Task item:
Could you filter the records below down to the lines that include the word "Print"?

Available records:
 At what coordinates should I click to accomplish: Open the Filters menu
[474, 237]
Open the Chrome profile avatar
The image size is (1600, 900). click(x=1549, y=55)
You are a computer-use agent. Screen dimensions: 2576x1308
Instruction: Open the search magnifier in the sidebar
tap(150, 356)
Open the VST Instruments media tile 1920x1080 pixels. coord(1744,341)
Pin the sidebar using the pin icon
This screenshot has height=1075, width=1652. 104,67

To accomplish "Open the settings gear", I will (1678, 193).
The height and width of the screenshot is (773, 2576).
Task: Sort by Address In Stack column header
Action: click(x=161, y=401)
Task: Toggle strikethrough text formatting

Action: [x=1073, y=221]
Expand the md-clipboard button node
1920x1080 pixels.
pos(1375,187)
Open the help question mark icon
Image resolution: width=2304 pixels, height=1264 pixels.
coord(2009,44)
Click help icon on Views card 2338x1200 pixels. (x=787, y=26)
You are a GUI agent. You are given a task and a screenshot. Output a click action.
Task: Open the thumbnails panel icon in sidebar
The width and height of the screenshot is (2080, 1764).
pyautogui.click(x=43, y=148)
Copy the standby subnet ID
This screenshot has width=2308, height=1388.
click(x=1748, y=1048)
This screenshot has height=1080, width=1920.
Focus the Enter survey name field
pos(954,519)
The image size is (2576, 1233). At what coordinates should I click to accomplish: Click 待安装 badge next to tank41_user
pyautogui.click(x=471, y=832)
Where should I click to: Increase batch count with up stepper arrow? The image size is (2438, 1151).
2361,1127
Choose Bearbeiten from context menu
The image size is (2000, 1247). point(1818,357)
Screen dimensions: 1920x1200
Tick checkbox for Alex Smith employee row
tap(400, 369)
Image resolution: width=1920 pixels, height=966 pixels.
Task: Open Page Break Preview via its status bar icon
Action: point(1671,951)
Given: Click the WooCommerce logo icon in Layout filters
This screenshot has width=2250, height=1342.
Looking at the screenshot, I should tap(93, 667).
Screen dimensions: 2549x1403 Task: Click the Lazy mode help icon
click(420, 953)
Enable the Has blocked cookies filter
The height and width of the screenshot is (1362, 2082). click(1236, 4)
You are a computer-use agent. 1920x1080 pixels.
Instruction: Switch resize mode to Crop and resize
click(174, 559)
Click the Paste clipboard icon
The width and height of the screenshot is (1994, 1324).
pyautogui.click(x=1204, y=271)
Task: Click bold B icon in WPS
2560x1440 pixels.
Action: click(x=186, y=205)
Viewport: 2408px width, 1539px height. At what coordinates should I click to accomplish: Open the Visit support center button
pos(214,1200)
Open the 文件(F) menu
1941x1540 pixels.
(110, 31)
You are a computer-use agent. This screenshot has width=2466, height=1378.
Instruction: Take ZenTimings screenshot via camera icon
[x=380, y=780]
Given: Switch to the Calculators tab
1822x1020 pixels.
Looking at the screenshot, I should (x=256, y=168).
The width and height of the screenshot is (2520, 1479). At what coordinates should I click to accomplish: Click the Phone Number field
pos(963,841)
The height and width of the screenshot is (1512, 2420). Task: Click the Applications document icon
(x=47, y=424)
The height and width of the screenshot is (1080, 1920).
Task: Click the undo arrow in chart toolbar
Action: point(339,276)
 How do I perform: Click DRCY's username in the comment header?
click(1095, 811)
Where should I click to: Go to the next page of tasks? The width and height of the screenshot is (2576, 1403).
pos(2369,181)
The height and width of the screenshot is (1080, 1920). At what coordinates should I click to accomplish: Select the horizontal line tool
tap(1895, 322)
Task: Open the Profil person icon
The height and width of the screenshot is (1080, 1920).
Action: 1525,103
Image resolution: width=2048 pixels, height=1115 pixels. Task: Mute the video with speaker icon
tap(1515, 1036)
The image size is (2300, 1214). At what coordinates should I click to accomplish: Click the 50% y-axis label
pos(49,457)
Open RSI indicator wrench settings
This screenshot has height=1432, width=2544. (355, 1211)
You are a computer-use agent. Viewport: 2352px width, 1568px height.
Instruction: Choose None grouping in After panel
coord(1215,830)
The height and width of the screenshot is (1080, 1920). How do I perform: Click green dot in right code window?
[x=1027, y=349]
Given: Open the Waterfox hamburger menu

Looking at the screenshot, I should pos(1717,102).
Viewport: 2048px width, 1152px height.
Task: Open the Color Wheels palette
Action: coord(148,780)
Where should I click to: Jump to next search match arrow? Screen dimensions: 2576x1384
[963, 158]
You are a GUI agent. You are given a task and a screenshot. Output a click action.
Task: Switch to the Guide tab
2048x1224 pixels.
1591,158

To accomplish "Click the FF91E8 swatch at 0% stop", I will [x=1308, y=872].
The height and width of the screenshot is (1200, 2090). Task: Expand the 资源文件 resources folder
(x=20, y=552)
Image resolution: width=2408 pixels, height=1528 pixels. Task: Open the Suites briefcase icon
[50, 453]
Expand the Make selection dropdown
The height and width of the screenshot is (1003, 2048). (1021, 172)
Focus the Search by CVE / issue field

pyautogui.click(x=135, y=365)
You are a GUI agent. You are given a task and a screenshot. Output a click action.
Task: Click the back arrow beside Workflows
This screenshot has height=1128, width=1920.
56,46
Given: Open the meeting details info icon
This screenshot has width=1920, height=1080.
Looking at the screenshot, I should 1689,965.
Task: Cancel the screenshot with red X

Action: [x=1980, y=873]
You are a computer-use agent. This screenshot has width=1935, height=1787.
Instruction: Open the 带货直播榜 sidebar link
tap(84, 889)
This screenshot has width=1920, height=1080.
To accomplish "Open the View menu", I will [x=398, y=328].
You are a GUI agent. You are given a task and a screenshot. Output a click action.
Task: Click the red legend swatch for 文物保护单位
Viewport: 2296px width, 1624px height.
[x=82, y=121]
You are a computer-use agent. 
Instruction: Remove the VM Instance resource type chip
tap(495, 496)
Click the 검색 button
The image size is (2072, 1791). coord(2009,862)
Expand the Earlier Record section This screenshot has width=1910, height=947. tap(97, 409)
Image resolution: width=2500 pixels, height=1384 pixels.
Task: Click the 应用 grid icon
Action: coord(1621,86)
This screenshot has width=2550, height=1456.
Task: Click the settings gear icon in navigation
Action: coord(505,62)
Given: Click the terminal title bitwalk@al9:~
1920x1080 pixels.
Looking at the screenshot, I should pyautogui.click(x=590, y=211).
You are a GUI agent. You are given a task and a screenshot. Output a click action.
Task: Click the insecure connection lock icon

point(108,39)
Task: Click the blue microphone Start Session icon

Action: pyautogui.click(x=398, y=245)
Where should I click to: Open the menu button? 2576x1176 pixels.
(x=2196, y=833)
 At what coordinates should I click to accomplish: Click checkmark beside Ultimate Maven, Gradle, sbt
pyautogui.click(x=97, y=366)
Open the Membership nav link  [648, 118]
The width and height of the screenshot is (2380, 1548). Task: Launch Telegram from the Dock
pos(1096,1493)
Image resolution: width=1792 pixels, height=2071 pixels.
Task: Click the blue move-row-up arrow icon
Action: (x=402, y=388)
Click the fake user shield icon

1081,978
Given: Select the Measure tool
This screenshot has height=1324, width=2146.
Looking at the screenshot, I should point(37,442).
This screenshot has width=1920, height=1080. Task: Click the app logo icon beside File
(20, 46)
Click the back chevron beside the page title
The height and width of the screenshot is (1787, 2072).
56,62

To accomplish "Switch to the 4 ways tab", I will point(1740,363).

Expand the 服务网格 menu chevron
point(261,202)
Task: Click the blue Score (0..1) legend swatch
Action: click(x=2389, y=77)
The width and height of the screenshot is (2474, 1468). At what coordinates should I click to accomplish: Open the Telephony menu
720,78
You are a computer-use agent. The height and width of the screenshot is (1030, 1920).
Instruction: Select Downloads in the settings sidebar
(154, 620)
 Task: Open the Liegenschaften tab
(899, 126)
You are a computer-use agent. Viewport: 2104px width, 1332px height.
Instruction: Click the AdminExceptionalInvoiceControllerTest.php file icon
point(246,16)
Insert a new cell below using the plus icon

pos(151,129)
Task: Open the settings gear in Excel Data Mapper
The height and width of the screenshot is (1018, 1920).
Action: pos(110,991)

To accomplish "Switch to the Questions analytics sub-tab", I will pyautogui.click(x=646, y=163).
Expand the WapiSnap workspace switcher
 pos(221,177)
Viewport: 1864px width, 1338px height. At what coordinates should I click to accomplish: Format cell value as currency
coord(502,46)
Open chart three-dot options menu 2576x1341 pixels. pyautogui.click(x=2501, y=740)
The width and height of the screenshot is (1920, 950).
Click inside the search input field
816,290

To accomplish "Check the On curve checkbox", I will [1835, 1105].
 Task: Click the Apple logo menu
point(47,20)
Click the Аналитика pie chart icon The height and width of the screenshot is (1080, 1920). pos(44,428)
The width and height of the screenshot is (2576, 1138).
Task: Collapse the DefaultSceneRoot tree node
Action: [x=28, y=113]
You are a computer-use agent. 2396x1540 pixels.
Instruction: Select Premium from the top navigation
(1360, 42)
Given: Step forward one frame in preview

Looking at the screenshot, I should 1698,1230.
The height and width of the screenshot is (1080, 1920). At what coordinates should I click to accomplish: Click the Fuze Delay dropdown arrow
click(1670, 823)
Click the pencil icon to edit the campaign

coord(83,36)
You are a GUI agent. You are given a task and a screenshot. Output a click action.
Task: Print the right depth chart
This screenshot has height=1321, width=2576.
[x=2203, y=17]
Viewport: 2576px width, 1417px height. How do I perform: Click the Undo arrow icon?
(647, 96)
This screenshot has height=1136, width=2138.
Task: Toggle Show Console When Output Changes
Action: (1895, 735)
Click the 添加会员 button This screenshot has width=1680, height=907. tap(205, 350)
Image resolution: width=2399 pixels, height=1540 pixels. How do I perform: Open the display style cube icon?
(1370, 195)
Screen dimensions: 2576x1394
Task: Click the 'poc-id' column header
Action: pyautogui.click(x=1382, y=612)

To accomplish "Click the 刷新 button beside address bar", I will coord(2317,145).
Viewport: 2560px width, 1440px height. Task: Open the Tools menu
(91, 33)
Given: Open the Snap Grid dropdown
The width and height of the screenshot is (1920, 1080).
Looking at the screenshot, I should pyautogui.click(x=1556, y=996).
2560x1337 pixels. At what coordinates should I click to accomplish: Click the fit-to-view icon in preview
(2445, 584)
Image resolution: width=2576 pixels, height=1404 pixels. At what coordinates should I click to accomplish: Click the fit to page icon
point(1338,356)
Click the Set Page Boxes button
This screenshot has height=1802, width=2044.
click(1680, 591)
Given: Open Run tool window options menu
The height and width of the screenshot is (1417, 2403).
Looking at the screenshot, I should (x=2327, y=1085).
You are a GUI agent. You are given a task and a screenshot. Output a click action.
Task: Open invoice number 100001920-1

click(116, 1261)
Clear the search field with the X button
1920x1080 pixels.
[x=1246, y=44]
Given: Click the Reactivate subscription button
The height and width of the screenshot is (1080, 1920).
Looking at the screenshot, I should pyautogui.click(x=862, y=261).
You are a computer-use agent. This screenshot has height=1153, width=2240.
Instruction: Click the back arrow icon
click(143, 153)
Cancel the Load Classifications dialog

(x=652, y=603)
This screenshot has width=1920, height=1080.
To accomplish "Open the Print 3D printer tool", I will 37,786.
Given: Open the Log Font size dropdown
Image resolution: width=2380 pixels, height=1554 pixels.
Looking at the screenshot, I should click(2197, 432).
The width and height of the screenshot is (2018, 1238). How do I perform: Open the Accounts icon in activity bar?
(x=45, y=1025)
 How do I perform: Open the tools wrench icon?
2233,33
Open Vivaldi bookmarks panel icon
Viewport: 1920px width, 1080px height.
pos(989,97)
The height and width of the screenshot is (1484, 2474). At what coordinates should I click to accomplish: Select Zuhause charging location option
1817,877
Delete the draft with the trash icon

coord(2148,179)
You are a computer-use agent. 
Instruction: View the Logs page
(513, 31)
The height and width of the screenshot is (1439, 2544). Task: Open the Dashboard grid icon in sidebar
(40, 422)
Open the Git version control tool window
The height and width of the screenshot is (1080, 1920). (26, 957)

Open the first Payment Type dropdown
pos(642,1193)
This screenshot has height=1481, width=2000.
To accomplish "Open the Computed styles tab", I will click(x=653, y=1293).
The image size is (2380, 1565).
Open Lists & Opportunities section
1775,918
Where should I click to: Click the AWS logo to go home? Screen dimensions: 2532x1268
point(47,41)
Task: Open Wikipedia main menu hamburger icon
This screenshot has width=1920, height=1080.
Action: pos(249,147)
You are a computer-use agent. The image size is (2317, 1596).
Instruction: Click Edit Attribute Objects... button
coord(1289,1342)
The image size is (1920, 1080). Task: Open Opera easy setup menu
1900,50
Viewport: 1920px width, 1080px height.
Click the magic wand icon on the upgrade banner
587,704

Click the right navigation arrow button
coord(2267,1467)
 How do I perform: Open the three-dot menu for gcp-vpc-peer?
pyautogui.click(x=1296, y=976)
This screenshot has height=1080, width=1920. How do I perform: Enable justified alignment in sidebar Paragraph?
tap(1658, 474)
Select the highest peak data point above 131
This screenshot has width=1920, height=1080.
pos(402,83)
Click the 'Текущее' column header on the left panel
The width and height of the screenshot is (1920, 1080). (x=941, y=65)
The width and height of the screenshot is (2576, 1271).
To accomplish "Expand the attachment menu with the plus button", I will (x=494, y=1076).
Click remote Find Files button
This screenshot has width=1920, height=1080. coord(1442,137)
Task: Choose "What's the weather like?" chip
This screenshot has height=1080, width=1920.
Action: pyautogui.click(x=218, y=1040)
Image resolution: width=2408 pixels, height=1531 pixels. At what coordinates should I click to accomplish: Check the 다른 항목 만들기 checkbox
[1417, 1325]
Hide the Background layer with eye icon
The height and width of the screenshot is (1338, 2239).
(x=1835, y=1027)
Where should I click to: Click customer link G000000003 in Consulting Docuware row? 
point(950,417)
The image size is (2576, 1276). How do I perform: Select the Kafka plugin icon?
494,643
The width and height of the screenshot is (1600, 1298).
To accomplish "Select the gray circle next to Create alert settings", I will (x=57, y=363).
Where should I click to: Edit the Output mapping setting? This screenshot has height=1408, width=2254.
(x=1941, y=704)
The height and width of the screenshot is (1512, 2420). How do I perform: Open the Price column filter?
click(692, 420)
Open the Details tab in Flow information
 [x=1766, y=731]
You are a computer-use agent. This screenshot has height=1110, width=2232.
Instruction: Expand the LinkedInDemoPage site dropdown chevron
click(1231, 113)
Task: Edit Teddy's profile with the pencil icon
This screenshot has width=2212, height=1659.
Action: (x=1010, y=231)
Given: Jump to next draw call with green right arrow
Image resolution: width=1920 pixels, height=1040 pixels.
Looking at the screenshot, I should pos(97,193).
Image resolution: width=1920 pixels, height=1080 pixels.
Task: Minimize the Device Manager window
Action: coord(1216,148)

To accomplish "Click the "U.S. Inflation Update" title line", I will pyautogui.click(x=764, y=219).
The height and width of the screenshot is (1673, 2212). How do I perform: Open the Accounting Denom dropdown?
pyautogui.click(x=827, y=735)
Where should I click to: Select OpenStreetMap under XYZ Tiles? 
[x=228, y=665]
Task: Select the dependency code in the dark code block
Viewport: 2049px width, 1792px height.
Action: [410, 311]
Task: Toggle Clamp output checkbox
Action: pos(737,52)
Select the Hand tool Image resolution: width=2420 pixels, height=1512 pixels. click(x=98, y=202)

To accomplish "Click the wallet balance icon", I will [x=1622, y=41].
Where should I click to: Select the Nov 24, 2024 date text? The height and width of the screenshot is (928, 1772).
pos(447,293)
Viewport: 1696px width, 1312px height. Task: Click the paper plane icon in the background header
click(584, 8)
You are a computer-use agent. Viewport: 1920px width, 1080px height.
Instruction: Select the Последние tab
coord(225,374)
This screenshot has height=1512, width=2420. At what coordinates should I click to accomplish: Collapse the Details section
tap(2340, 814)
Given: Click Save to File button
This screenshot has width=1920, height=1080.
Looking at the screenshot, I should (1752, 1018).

Output below:
Task: Print the right depth chart
To accomplish "Open the Print 3D printer tool", I will 37,786.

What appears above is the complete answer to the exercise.